Baron Bodisey of Gates of Vienna discovered a link for a far left fringe group and had great fun commenting on the contents.

This reminded me of when I was in graduate school and one of my left leaning friends and her husband invited me to their apartment warming party. She spent part of her afternoons volunteering at the “union.” She said there would be some friends from the union at the party. It turned out it party was also the May Day Party for the local chapter of the Industrial Workers of the World.

It was an interesting party, I got to talk to some people with whom would not normally of had a discussion. Some interesting comments stuck in my memory.

“I admire X’s revolutionary commitment, but taking a shower every a week or so would not be selling out.”

Two mothers talking about potty training.
“I don’t think I’m oppressing him enough, but I really hate to oppress him.”
“You have to oppress him, it is the only way.”

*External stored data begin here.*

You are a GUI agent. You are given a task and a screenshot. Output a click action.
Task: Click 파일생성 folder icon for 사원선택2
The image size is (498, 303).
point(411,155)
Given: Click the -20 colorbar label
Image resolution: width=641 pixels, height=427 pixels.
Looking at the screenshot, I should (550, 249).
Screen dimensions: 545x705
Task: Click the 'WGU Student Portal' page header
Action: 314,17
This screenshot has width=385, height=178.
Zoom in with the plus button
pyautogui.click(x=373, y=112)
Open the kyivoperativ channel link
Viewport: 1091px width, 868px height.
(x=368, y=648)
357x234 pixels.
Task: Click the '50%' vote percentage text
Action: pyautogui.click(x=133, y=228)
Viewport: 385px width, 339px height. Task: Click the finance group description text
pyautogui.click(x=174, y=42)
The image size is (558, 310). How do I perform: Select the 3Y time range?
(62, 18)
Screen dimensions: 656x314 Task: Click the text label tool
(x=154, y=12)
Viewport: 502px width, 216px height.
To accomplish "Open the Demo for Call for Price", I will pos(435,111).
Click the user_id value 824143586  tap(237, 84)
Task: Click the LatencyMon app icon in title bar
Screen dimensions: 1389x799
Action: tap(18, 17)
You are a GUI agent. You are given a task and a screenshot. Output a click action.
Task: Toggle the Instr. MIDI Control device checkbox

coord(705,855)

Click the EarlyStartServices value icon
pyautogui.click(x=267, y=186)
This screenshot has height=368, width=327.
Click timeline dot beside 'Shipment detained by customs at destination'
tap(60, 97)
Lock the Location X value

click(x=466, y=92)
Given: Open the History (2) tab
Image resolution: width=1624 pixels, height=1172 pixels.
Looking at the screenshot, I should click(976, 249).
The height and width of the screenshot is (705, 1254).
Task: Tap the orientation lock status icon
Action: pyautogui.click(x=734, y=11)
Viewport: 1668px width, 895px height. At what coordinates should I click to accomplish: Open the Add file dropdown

They, much to their surprise, actually organized an employer’s work force, however there reasonable demands convinced the employer to dissolve the business.
Person1 “I wonder if we have some obligation to the workers we represent”.
Person 2 “ this is good, it will increase discontent and advance the revolution.”

I am glad X has some friends who are tolerant of his lifestyle choices.

There is a theory in some extreme leftist circles that the only possible human relationship is oppression. A number of people there used a cognate of “to oppress” to describe relationships where oppression seemed completely out of place. That people are so convinced of this that they can only think of raising their children as oppressing them, if nothing else, convinces me that there is something basically wrong with this proposition. The obvious love of these mothers for their children disproves the proposition. And if such a group ever gets in power someplace; “oppression” is the only form rule they could implement

The genuine surprise they had that they could force an employer out of business was amusing, they are dedicated to helping the worker and they have little knowledge of work place economics. That some on them would consider the possibility that they might have an obligation to the workers they represent was refreshing. The suggestion that allowing or promoting opressive situations in order to promote the revolution goes back to at least Lenin. It seems to be an acceptable if not dogmatic concept in far left groups.

There is an old saw about the radical left that they love humanity, it’s people they hate. I would not doubt the sincerity in their love for an abstract proletariat, but their ideas would be the nightmare to the actual working people I know.


Anonymous said...

You know Hank the Straw Man argument shows you have nothing to say. I imagine that would be wiser.

The "new" right wing is pretty sore right now and all manner of self serving lamness is appearing. Don't you follow that trend ... resist it.

TM is almost ridiculous these days.

Do What Now ??? ... Standards and Practices !

Ronald Rutherford said...

Some interesting points.
As you may know I have been posting over at ThomHartman's blog.
And discussing India which lead to a long discussion about Democratic Peace here.
After reaching nearly 100 postings I now realize that sunrise part two is a communist and that no matter what I said he would have to bring up that the US is an evil empire. The UK was the fault for the India Pakistan war of 1998?
His most recent from Lenin's Tomb of liberal imperialism.

hank_F_M said...


It’s nice to hear from you again.

I have been pulling down my posts from Bruce’s old Flitters comment section. I was thinking I could rewrite some of them into posts though most are too much in the context of that discussion. But it was nice to be reminded of your commentary at it’s best. Have you started your own blog? And what do you think of the Miers controversy? I’m having trouble getting excited.

Well TM acts like TM, what can I say. I still learn something, often not what he intended to present, and he is fun to read. I am sure he would say he is a libertarian not a conservative.

hank_F_M said...


I did follow the Thomas Hartman links from your blog. I read Clausewitz, de Saxe, Sun Tzu and several others. Sun Tzu is the weakest. And the most easily quoted to (mutually exclusive) purpose. Of course it is ironic, Engel’s, military history buff, was influenced by Clausewitz, and thus this indirectly influenced Marxist theory. But it is Sun Tzu who gets quoted.

Well if you think of the Partition as the cause of all trouble between India and Pakistan there might be a point, really I think the British daydream (or is it a nightmare) of having enough influence to have stared the 1998 incidents, though one would hope the school of hard knocks taught them to use it more wisely. The last time I looked the Pakistani Army is twice to three times, and the Indian Army close to five times the size of the British Imperial garrison. Most of this size is to fight each other. I gather the British were maneuvered into that when it wasn’t strictly necessary. Somehow I think there is a lot of resources in the Indian sub-continent that would have been better utilized without partition.